Kenneth Bae
An undated still image from video footage shows U.S. citizen Kenneth Bae. REUTERS

Getting access to North Korea is already quite difficult. Still, a group of Christian missionaries have been able to make some inroads into the isolated nation by pretending to be visiting businessmen seeking trade opportunities.

According to a report by the Telegraph, a detained American citizen, 44-year old Kenneth Bae, was one of several people working covertly as missionaries while also operating as tour guides, bringing in groups of people to the Wongjong border crossing between China and North Korea.

Bae was working under the auspices of a tourism company called Nations Tour when he was arrested in November 2012 and eventually convicted of committing “hostile acts” against North Korea. He is currently serving a 15-year sentence at a labor camp. While details concerning what specifically triggered Bae’s arrest remain unclear, his religious affiliations were likely one of the major reasons why he was caught.

As with other information from North Korea, it is hard to verify just how many business operations are functioning as fronts for people seeking to evangelize in the country. While there is a misconception that all organized religion is banned in the oppressive state, Buddhism and Cheondoism, a Korean religion that has a corresponding political party representing it, can be practiced in the country.

Christianity, on the other hand, continues to be prohibited because of its association with the West. North Korea’s government has relentlessly suppressed practice of the faith, and defectors have alleged that the mere possession of a Bible was reason enough to be arrested.

Still, according to the Telegraph report, one unidentified American who had been on a tour with Bae in the past says that in the Special Economic Zone outside the city of Rason where they entered, officials turned a blind eye to them when they brought in Christian Bibles. Because North Korea is strapped for money, food, fuel and other resources, officials in the zone were more lenient. The Bibles that were brought into the country were meticulously counted at the border, and counted again upon departure, the source said, to ensure that no religious texts were distributed.

While inside the borders of North Korea, the group would sing Christian songs, but hum some verses of the tune to avoid uttering the word “God” aloud. “That was our way of worshipping and praising in our hearts, even if we could not say it,” the source said in the report. “Talking about God directly, that would be asking for a death sentence.”

Although the group did not overtly emphasize that they were engaged in a Christian mission, their public worship was designed to allow for the “walls” to come down in North Korea and to call for “the leadership to allow more freedom for their people to freely worship if they want to.”

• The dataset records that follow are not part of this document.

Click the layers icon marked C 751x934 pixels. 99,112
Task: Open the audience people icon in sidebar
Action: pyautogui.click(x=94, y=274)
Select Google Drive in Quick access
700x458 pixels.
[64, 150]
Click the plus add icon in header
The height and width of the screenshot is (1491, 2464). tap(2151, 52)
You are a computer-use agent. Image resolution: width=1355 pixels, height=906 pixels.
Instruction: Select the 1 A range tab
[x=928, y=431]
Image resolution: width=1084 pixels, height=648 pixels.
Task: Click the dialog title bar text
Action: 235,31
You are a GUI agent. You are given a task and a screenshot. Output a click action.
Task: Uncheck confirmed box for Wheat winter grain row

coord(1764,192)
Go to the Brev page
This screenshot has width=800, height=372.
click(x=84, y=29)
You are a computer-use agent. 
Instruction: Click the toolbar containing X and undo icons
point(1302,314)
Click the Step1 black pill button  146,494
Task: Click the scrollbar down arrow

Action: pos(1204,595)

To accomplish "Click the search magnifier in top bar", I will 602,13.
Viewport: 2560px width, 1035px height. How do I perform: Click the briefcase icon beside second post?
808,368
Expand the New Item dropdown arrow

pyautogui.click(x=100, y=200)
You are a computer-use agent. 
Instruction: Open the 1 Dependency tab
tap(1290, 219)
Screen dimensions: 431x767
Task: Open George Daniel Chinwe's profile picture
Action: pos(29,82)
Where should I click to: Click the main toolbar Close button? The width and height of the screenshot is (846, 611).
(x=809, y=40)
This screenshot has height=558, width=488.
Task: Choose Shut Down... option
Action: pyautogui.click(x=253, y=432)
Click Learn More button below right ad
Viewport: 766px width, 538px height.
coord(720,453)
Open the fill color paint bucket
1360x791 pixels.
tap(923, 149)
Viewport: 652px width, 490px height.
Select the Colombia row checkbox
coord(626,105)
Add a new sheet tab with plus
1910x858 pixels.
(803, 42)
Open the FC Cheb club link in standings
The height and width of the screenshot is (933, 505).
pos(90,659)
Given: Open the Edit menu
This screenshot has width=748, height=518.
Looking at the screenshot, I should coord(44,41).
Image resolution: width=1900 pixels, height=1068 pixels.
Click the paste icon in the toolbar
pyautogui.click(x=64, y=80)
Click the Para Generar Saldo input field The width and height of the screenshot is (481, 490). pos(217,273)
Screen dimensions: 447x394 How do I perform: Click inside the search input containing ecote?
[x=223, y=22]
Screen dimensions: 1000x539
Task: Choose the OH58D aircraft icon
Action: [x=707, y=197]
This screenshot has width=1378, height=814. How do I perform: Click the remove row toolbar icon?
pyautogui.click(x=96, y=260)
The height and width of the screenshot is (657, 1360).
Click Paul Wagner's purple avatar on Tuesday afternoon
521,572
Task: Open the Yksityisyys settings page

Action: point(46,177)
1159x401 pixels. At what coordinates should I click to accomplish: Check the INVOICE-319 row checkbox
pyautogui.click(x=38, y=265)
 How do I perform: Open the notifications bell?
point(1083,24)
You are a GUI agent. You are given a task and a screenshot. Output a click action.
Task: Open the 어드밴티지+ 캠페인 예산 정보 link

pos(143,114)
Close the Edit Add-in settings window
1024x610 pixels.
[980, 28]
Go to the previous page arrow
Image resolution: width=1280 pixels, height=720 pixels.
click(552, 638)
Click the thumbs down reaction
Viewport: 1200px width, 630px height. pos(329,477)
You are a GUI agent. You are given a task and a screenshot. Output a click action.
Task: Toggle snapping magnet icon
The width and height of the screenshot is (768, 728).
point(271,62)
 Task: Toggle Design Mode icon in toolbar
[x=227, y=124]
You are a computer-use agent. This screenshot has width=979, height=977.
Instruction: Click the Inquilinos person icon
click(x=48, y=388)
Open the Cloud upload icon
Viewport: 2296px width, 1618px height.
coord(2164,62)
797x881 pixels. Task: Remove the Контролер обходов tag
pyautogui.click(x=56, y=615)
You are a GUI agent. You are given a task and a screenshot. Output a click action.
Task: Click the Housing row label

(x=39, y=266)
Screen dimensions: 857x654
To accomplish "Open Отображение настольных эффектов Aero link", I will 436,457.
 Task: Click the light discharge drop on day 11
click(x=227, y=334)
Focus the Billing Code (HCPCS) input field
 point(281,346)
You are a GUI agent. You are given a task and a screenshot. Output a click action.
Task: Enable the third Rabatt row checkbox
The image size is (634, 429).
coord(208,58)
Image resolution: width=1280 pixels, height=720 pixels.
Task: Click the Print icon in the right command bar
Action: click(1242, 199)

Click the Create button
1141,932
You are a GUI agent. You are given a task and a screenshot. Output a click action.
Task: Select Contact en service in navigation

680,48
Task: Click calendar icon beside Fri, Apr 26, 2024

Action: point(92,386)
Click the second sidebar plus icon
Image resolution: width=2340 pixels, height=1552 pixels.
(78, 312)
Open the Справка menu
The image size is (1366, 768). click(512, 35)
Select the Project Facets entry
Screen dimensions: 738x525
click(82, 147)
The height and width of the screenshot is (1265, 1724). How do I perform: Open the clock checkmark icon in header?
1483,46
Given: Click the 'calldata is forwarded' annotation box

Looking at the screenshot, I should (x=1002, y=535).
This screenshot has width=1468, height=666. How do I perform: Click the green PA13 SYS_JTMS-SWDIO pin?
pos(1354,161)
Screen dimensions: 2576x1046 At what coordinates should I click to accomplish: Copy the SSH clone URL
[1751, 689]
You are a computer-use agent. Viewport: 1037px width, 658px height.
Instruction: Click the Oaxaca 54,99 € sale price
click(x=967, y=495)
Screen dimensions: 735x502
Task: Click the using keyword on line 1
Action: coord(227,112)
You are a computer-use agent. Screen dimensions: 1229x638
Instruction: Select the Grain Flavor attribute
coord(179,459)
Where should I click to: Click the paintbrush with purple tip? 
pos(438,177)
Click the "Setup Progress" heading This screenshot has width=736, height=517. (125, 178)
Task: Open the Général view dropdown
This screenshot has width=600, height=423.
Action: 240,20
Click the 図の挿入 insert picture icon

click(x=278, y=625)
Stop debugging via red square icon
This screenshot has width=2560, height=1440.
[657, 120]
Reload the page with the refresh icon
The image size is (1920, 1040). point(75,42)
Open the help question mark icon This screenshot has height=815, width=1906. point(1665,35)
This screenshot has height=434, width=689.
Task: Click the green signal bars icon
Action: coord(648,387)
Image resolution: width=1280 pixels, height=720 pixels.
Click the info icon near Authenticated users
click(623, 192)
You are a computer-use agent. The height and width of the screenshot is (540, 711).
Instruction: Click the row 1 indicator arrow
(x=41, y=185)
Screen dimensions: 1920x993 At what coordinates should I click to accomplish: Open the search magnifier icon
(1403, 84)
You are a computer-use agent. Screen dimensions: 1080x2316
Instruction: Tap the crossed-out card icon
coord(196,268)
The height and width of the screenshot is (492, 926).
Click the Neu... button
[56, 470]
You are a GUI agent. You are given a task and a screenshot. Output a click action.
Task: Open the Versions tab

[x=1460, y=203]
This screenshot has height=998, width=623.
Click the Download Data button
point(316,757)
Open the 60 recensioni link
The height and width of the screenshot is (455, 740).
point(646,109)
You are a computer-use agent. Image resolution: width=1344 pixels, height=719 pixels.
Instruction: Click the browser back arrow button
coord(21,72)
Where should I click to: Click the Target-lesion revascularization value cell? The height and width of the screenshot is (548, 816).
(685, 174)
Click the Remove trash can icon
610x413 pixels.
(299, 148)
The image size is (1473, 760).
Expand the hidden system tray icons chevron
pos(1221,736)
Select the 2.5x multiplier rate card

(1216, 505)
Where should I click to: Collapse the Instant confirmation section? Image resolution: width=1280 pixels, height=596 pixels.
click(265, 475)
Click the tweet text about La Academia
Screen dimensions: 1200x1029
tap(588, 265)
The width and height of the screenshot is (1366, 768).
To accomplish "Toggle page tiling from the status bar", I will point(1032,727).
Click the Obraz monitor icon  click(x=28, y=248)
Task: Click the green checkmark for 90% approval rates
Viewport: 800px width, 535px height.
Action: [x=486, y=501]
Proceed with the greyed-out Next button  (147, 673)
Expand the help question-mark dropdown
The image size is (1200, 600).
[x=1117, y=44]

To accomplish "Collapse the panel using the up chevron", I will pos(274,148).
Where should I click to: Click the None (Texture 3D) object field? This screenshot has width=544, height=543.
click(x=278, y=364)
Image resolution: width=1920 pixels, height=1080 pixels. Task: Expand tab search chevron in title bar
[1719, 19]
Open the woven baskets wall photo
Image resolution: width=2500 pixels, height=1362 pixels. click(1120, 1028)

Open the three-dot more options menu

Moreover, Bae’s training at religious centers in the United States suggests that he was in North Korea to help spread Christianity among the people.

Bae was reportedly working with the Youth with a Mission (YWAM), a global ministry based in Hawaii. According to Loren Cunningham, the founder of YWAM, smuggling Bibles into North Korea was one of their principal goals. YWAM believes that the Christian gospel will sustain morality within the nation under the oppressive regime of Kim Jong-un.

According to a report in Christian Today Australia, which explicitly described Bae as a “Christian missionary,” Bae is now the “longest serving American prisoner in North Korea since Korean War,” after a year in detention.